The “Horses Across the Valley” promoters hope to acquire corporate sponsors and individual donors to raise between $2 million and $3 million for the museum, which is seeking a permanent home. Proceeds will also be shared with the San Fernando Valley Arts Council, Valley Arts Alliance, and local horse-based charities. Like “A Community of Angels,” which planted angels across the city a decade ago, the museum’s Public Art Initiative hopes to acquire sponsors, commission the artists, then ultimately auction off the horses. If all goes well, the horses will debut in a Spring 2013 gala, appear in a moving “Horses on Parade” down Ventura

Boulevard, then be exhibited for about a year, Sterling said. “I think it’s a heroic project, a really big project that pertains especially to the San Fernando Valley,” said Gerald Fecht, president of the museum. “It’s high time we took on something that tells the whole world we’re here.”

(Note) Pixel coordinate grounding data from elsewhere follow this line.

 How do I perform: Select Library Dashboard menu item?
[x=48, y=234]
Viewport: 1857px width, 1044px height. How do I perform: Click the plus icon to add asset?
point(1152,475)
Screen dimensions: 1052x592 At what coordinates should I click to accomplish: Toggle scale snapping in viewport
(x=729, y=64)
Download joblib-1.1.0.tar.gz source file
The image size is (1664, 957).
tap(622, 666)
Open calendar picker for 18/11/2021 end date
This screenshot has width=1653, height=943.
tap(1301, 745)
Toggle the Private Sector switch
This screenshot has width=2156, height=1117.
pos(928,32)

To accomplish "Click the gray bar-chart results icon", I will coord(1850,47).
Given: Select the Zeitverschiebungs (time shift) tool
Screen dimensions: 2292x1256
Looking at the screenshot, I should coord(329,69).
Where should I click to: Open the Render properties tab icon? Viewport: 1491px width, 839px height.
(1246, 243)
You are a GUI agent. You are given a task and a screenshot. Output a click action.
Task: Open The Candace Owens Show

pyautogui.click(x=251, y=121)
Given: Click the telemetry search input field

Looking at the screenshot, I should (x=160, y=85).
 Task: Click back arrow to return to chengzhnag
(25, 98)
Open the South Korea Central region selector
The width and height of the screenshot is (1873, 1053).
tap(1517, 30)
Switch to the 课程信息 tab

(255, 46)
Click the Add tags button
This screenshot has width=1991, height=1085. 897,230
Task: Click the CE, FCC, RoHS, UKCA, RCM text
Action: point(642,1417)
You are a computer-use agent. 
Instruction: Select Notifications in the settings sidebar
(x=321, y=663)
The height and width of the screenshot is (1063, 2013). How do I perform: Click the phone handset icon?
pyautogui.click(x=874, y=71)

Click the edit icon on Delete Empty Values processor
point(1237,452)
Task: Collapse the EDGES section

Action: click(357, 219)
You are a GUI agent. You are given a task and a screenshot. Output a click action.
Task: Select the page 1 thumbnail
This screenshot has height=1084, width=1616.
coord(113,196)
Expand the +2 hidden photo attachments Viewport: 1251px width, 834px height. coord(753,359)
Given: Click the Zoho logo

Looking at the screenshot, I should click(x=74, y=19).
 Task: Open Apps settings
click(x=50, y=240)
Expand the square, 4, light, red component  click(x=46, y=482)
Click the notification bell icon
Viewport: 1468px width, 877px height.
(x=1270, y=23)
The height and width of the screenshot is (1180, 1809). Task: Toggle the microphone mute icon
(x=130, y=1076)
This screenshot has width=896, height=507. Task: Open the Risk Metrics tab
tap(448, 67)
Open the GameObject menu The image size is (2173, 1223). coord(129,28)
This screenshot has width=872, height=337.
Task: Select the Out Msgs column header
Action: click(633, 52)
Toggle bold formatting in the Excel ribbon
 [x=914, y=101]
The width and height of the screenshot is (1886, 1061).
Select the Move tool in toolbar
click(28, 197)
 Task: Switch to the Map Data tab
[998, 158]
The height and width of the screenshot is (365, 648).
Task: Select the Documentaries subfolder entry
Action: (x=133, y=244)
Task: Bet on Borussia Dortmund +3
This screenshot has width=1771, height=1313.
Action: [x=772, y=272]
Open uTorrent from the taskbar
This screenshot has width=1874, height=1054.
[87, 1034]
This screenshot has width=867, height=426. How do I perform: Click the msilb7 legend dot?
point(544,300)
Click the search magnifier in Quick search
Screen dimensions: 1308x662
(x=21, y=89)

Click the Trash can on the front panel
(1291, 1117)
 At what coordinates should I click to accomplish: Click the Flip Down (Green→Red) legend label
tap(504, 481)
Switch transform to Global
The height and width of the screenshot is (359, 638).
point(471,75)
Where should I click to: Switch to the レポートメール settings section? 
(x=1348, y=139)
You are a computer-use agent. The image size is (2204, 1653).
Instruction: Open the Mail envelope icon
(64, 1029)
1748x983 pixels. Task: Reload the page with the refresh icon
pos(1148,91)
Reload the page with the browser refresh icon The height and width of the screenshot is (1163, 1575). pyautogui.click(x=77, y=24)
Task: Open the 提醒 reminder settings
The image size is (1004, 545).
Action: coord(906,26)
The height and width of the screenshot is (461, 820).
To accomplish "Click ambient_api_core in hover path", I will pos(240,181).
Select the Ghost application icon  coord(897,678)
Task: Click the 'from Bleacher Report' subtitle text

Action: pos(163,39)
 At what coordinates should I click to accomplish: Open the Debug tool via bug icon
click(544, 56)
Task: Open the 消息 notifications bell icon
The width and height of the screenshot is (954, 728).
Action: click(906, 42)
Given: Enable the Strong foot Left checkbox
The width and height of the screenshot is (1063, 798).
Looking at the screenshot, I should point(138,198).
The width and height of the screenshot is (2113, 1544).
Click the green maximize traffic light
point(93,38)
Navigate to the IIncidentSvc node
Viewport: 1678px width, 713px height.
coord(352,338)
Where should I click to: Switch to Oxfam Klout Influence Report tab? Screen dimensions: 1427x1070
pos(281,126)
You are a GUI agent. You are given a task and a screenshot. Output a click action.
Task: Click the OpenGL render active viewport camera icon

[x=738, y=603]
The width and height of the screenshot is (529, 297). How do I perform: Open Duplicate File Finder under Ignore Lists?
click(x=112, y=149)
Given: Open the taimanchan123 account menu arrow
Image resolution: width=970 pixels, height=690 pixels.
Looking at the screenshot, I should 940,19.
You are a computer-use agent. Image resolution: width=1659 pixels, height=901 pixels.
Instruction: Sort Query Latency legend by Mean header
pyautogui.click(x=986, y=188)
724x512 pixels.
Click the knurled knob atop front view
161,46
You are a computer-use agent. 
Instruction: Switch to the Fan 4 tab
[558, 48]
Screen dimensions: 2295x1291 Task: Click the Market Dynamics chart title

Animals as public art first appeared in Zurich in 1998, which placed 800 decorated fiberglass cows throughout the landscape.  The next year, Chicago featured a “Cows on Parade,” drawing 10 million viewers and $200 million to its economy. Sterling, a general contractor, is a Valley native whose sister Stacey painted one of 100 pigs on parade in Seattle.  He said the Valley art horses can stimulate business and tourism. And it can spawn “Horsin’ Around” workshops to

teach history to Valley kids.  “I am ecstatic – for the Valley, for history and for the arts,” Sterling said. “This is my Valley. I want culture to be elevated. I don’t want people to think the Valley is a cruddy place. “Those great steeds will inspire us all, and help stimulate the economy … I guarantee you: This will be the biggest thing ever to hit L.A.”